The Shalom Corps, inspired by the United States’ Peace Corps, is an initiative that is jointly funded by the Diaspora Ministry, the Jewish Agency and Mosaic United.
Beer was summoned for a hearing over the comments, The Jewish Agency said. He faces possible firing or other punitive measures.
“The Jewish Agency announces that the board of Shalom Corps agreed to hold an immediate hearing for Alon Beer, alongside a thorough and extensive investigation into the hurtful comments attributed to him,” the Jewish Agency said in a statement.
Beer’s comments, which were made in 2020 and 2021, were brought to light by the Yedioth Ahronoth newspaper on Thursday.

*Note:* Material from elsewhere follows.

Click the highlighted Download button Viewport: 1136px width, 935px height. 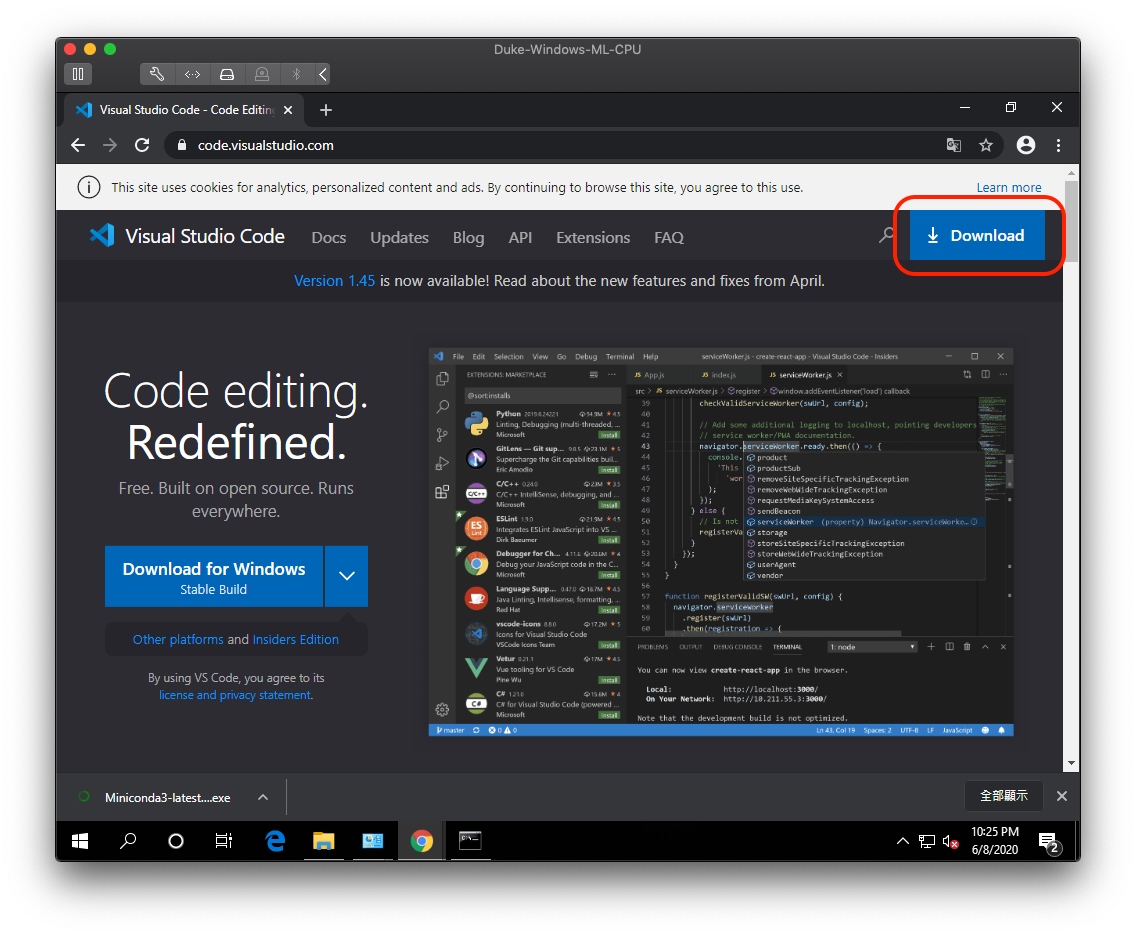pyautogui.click(x=977, y=235)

Mosaic United, a Jewish philanthropic organization, said it had not been aware of Beer’s numerous tweets against Health Ministry civil servants when it reviewed his application for the CEO position. Beer was one of 170 candidates for the role.
“We were previously unaware of these statements. We take this issue seriously, and it is under review,” the organization said in a statement.
The Diaspora Ministry did not immediately respond to a request for comment.
“We were unaware of his statements and we are therefore reconsidering Beer’s employment until a full and comprehensive investigation is completed,” the Jewish Agency said.
“We want to stress that hurtful diatribes against public servants is not acceptable to us, particularly when those public servants are in the health and medical systems, whose dedication and commitment we appreciate and see as miraculous,” the organization said.
Most of Beer’s vitriol was directed against Dr. Sharon Alroy-Preis, the head of public health services at the Health Ministry, which was responsible for crafting much of the country’s coronavirus-related policies, including lockdowns, mask requirements and vaccinations — all of which Beer took issue with.
Beer was a founder of an organization known as the Public Emergency Council, a group made up of academics and medical professionals who generally oppose the government’s COVID-19 policies.
Alroy-Preis, one of the government’s top COVID-19 advisers, was and continues to be a regular target of harassment and vicious criticism as it relates to the coronavirus pandemic. She has regularly been given a security detail due to repeated threats against her.
In his tweets, Beer called Alroy-Preis a liar and insinuated she had entered into a corrupt arrangement with the Pfizer pharmaceutical company, which produced the most common coronavirus vaccine used in Israel.
Beer also attacked another top coronavirus adviser to the government, Dr. Galia Rahav, the head of the infectious disease unit at Sheba Medical Center.
“Galia Rahav burned Israel. The blood of thousands are on her hands,” he wrote in a March 5, 2021, tweet.
Beer also repeatedly cast doubts on the safety and efficacy of the coronavirus vaccine, making unsubstantiated claims that it caused fertility issues and other health problems.
Beer defended his tweets, telling Yedioth Ahronoth that they were legitimate criticism.
“Luckily, we live in a democratic country, where you are still allowed to express positions that are against the position of the state,” he told the newspaper.
Beer also denied opposing the vaccine, noting that he and other members of the Public Emergency Council had been vaccinated.
Before joining the Shalom Corps, Beer served as the head of Israel Society for International Development, an umbrella organization bringing together different groups that focus on international development and humanitarian aid.